Regarding Limited Criminal Records
Only felonies and class A misdemeanor arrests in the state of Indiana are included in a limited criminal history. The participation of the counties determines how complete this information is. A Limited Criminal History can also be obtained by mailing a request form to the Indiana State Police as an alternative to conducting a search online. To print a request form to mail, click here.
Money orders will be the only payment method accepted for background checks with a limited criminal history as of May 1, 2014. The Indiana State Police, Criminal History Limited Check, P.O. Box 6188, Indianapolis, IN, 46206-6188 must receive money orders made payable to the State of Indiana, either in person or by mail.
Restrictions due to a Criminal Record
Other state-wide limitations on background check information are scarce in Indiana. Employers are not specifically prohibited from taking an applicant’s credit history into account by the state, for instance. Employers in Indiana are still subject to federal protections like those established by the Equal Employment Opportunity Commission and Title VII of the Civil Rights Act.

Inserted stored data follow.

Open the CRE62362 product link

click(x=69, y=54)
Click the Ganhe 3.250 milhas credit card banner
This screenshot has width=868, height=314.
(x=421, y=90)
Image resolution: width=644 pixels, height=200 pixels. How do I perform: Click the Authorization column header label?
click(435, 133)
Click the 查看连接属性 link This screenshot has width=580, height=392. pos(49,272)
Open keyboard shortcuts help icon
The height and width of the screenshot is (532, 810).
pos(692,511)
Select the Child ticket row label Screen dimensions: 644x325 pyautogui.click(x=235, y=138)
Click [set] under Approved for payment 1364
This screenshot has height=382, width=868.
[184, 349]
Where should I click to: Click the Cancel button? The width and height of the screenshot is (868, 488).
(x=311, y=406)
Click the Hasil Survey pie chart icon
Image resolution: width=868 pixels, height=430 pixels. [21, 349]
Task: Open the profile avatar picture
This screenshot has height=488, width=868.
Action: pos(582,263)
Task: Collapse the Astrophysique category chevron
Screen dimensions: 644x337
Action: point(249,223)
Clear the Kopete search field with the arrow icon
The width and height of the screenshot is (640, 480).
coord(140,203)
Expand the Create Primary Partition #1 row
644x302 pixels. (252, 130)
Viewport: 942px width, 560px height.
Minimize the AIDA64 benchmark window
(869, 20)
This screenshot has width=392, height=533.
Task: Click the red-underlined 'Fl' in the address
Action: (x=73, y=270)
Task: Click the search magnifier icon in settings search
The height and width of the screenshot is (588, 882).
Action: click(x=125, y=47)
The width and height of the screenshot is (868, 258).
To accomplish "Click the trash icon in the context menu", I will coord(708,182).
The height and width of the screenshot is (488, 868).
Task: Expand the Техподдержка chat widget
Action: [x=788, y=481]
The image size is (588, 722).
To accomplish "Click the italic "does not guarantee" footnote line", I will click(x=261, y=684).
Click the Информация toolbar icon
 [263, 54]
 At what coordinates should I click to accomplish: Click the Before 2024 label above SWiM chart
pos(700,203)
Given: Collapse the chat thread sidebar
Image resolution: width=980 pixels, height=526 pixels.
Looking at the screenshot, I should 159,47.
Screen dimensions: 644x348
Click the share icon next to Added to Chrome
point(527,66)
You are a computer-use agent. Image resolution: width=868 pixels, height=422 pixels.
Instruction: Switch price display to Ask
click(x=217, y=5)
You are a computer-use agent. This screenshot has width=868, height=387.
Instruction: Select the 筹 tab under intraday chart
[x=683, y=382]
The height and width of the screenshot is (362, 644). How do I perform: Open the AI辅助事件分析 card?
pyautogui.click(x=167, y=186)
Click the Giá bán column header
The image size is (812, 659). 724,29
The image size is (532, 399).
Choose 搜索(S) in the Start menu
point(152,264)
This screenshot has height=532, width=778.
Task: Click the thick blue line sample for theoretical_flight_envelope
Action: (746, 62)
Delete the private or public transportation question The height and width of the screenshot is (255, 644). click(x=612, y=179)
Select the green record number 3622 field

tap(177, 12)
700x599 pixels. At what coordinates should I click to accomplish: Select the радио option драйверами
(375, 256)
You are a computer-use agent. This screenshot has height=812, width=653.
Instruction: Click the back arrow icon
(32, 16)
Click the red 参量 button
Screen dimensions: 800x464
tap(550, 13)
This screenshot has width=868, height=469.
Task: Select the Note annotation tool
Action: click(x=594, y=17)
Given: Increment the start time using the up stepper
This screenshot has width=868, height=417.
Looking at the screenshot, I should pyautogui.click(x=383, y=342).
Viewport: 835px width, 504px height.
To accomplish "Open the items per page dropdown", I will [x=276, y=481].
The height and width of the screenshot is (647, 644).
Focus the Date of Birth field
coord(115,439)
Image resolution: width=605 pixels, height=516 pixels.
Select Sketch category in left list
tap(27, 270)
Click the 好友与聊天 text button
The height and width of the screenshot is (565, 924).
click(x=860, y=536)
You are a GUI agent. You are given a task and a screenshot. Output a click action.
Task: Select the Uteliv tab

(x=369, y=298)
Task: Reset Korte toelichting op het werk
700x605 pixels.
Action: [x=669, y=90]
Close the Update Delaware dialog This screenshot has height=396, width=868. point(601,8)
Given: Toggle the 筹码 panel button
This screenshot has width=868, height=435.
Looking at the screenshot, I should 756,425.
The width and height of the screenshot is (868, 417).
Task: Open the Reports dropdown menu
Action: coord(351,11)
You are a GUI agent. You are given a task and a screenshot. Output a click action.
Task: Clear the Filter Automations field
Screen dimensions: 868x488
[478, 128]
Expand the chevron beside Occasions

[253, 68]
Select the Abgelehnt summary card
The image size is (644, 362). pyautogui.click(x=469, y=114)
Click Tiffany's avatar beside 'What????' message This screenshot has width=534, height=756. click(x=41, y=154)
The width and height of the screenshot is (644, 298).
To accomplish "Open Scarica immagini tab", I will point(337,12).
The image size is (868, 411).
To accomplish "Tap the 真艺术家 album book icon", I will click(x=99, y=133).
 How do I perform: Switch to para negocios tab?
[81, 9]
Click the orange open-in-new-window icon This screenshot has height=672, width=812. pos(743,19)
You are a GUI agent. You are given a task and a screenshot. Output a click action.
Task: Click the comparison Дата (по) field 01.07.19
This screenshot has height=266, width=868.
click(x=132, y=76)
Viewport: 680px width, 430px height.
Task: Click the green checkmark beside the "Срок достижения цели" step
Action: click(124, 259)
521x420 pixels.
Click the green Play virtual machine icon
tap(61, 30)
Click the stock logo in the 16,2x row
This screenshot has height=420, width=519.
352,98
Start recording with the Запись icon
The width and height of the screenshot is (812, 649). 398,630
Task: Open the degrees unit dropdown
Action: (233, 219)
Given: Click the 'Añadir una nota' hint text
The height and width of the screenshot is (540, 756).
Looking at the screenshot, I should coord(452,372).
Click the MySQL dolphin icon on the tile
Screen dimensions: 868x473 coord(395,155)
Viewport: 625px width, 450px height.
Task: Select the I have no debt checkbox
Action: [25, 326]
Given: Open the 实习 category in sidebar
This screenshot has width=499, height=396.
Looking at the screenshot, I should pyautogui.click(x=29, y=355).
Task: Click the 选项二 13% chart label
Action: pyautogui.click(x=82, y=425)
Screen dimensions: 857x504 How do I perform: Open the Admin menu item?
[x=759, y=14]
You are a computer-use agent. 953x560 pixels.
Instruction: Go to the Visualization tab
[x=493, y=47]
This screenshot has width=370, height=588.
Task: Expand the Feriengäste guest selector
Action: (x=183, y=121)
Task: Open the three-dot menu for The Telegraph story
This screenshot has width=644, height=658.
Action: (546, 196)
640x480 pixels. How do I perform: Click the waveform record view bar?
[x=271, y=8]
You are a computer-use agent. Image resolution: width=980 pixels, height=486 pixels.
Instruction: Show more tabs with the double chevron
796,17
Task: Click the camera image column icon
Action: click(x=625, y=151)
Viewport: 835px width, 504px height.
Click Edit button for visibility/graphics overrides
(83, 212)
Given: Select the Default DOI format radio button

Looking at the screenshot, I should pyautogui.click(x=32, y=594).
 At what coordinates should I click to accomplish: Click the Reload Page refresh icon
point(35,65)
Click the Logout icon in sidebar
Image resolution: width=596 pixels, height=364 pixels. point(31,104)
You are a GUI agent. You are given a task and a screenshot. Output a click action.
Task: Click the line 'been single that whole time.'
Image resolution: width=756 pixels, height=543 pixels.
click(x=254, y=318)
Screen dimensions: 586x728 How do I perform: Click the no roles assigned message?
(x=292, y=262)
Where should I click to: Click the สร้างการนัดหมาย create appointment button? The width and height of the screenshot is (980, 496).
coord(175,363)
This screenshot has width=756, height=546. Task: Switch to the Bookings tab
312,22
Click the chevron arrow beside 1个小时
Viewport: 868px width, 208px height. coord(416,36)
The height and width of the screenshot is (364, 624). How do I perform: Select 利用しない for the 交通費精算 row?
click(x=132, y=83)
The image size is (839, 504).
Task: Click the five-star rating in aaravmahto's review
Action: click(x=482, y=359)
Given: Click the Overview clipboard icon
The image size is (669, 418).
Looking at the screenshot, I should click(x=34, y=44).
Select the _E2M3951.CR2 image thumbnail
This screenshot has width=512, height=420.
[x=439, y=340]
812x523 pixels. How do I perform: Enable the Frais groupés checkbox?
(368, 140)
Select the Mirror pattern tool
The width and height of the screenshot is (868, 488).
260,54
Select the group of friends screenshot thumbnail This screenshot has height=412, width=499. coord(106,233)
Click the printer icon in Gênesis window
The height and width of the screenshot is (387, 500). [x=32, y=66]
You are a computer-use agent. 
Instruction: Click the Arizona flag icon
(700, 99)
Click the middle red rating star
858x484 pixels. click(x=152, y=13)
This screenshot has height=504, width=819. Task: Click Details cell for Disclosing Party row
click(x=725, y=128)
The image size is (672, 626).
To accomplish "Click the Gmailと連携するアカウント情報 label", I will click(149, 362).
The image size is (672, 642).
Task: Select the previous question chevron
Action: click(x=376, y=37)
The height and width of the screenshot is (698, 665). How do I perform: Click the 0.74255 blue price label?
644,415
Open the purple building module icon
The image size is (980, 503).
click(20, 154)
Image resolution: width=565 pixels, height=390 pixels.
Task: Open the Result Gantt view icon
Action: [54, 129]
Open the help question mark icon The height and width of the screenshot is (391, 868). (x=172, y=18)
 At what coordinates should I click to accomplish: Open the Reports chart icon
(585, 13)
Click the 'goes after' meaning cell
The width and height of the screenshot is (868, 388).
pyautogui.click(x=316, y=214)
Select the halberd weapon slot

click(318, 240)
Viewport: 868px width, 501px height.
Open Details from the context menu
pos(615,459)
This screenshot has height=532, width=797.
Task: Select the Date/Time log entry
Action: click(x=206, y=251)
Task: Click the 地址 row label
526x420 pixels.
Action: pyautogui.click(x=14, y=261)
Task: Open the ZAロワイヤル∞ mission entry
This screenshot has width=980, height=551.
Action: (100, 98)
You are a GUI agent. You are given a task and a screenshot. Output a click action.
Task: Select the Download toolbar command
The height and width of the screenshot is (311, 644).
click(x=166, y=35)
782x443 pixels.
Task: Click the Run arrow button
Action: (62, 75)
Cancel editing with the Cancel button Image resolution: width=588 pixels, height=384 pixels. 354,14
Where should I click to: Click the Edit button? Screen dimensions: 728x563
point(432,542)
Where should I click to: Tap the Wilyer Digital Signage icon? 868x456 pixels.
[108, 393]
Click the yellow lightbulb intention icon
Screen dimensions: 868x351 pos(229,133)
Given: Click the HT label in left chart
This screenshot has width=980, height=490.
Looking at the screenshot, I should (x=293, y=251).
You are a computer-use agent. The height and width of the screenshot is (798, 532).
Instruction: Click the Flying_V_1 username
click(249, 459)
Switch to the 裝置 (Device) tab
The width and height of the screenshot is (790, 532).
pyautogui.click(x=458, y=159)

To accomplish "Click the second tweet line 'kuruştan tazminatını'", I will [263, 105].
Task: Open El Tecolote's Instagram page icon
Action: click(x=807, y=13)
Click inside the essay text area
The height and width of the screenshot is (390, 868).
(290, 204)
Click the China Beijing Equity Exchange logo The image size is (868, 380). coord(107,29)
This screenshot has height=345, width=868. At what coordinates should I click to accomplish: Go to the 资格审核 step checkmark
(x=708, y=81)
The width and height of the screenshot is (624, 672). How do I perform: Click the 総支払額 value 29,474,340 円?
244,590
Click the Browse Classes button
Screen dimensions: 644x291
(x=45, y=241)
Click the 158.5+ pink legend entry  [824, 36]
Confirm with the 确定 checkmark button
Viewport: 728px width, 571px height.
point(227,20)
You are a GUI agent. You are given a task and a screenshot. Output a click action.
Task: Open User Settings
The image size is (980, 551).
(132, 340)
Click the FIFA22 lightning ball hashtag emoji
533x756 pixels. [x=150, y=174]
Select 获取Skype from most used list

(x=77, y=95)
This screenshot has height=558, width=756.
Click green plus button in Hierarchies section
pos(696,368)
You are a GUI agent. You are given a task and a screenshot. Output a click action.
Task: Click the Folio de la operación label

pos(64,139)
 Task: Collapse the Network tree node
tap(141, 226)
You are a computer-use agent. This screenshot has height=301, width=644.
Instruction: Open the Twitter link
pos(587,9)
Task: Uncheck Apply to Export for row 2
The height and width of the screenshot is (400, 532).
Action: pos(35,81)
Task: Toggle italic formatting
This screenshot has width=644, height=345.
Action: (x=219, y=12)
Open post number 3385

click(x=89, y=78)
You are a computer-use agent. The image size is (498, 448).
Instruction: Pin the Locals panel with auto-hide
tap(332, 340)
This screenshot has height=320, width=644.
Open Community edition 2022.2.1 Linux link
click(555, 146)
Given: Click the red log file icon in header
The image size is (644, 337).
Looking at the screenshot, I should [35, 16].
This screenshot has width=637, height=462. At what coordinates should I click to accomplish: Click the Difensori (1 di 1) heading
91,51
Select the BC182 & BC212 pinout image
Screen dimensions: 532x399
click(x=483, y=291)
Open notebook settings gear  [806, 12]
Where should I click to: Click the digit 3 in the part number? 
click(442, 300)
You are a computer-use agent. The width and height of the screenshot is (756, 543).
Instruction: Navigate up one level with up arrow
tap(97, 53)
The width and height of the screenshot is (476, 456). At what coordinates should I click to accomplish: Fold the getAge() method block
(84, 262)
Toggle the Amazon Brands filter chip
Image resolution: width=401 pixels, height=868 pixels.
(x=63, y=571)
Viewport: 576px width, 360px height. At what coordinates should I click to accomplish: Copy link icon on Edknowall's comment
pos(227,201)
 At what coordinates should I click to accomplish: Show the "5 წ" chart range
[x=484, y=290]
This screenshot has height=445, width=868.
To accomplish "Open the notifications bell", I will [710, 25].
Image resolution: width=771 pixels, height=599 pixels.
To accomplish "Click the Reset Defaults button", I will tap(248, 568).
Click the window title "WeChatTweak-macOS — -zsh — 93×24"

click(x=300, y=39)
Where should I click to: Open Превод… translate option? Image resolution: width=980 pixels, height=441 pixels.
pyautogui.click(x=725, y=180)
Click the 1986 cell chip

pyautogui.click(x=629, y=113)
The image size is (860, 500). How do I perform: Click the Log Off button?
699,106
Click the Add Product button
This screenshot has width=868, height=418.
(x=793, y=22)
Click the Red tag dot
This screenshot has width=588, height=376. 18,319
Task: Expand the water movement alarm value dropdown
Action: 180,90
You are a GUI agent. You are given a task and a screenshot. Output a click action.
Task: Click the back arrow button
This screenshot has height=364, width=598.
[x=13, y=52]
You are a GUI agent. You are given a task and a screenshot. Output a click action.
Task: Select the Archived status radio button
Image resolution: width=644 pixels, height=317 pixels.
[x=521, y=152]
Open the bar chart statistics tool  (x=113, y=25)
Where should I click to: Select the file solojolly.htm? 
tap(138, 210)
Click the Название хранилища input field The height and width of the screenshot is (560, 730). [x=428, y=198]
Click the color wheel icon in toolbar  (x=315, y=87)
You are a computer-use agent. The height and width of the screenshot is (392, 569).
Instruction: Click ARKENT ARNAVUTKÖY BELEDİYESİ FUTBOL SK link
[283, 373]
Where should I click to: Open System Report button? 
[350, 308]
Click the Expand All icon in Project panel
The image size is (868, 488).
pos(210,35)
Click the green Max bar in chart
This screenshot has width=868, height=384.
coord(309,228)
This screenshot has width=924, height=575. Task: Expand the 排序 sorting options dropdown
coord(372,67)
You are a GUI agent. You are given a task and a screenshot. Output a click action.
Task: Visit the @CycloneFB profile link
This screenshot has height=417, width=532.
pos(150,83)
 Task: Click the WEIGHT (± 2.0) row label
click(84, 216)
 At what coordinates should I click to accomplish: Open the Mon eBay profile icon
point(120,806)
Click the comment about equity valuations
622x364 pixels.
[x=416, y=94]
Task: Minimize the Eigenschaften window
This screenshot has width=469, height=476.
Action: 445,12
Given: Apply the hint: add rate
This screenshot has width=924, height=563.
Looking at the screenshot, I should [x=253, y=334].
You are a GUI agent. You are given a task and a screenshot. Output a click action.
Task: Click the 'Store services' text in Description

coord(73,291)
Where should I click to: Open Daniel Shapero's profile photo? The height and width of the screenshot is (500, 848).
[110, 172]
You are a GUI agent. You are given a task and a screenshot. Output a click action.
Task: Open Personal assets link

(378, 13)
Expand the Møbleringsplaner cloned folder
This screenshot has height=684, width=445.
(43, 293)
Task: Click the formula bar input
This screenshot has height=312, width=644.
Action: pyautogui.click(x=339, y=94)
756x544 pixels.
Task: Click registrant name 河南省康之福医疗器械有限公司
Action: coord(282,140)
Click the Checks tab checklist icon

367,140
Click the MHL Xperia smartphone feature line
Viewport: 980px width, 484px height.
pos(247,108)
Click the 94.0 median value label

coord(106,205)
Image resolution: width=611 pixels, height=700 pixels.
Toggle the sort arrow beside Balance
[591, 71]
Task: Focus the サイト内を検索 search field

Employers must notify applicants if they plan to run background checks, and they must also inform applicants of any rejections that result from the report. Only the sealed records exception prevents private employers from asking about an applicant’s criminal history due to state preemption of ban the box laws.
According to DOT regulations, if your company hires truck drivers, you must contact the drivers’ previous employers and check the FMCSA Drug and Alcohol Clearinghouse for infractions. To make sure that your drivers have a spotless record for driving safely, you should also run a Motor Vehicle Report (MVR).
For the best outcome from an Indiana background check, it is advisable that you follow the above recommendations. They are meant to make your background search experience easier.